- Task requirements
Could you copy every entry exactly, with nothing changed?

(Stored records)
****************************************

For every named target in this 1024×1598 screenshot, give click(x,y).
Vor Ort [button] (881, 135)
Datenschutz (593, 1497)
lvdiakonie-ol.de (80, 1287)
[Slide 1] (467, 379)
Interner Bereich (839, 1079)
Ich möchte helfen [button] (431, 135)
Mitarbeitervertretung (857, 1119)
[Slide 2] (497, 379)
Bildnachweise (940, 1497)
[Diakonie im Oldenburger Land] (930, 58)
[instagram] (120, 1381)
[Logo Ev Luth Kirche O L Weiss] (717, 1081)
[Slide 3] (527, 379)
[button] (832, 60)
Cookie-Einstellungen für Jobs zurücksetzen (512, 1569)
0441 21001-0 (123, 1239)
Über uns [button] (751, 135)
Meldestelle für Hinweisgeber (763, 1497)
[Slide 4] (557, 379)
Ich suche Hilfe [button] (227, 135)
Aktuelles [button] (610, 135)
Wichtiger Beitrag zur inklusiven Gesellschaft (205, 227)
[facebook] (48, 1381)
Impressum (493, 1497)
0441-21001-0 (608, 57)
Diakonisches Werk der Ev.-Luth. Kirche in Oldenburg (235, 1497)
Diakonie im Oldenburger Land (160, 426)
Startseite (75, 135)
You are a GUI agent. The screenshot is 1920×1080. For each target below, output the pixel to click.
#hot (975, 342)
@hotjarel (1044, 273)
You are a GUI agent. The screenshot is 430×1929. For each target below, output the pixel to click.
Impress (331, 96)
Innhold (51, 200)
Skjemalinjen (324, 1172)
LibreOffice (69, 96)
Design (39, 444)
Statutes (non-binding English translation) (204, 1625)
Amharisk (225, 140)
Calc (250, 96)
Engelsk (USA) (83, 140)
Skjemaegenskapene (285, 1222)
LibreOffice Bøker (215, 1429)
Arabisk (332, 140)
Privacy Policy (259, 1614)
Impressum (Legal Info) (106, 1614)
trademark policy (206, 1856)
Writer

****************************************

- Output of the exercise
For every named target in this 1024×1598 screenshot, give click(x,y).
Vor Ort [button] (881, 135)
Datenschutz (593, 1497)
lvdiakonie-ol.de (80, 1287)
[Slide 1] (467, 379)
Interner Bereich (839, 1079)
Ich möchte helfen [button] (431, 135)
Mitarbeitervertretung (857, 1119)
[Slide 2] (497, 379)
Bildnachweise (940, 1497)
[Diakonie im Oldenburger Land] (930, 58)
[instagram] (120, 1381)
[Logo Ev Luth Kirche O L Weiss] (717, 1081)
[Slide 3] (527, 379)
[button] (832, 60)
Cookie-Einstellungen für Jobs zurücksetzen (512, 1569)
0441 21001-0 (123, 1239)
Über uns [button] (751, 135)
Meldestelle für Hinweisgeber (763, 1497)
[Slide 4] (557, 379)
Ich suche Hilfe [button] (227, 135)
Aktuelles [button] (610, 135)
Wichtiger Beitrag zur inklusiven Gesellschaft (205, 227)
[facebook] (48, 1381)
Impressum (493, 1497)
0441-21001-0 (608, 57)
Diakonisches Werk der Ev.-Luth. Kirche in Oldenburg (235, 1497)
Diakonie im Oldenburger Land (160, 426)
Startseite (75, 135)
You are a GUI agent. The screenshot is 1920×1080. For each target below, output the pixel to click.
#hot (975, 342)
@hotjarel (1044, 273)
You are a GUI agent. The screenshot is 430×1929. For each target below, output the pixel to click.
Impress (331, 96)
Innhold (51, 200)
Skjemalinjen (324, 1172)
LibreOffice (69, 96)
Design (39, 444)
Statutes (non-binding English translation) (204, 1625)
Amharisk (225, 140)
Calc (250, 96)
Engelsk (USA) (83, 140)
Skjemaegenskapene (285, 1222)
LibreOffice Bøker (215, 1429)
Arabisk (332, 140)
Privacy Policy (259, 1614)
Impressum (Legal Info) (106, 1614)
trademark policy (206, 1856)
Writer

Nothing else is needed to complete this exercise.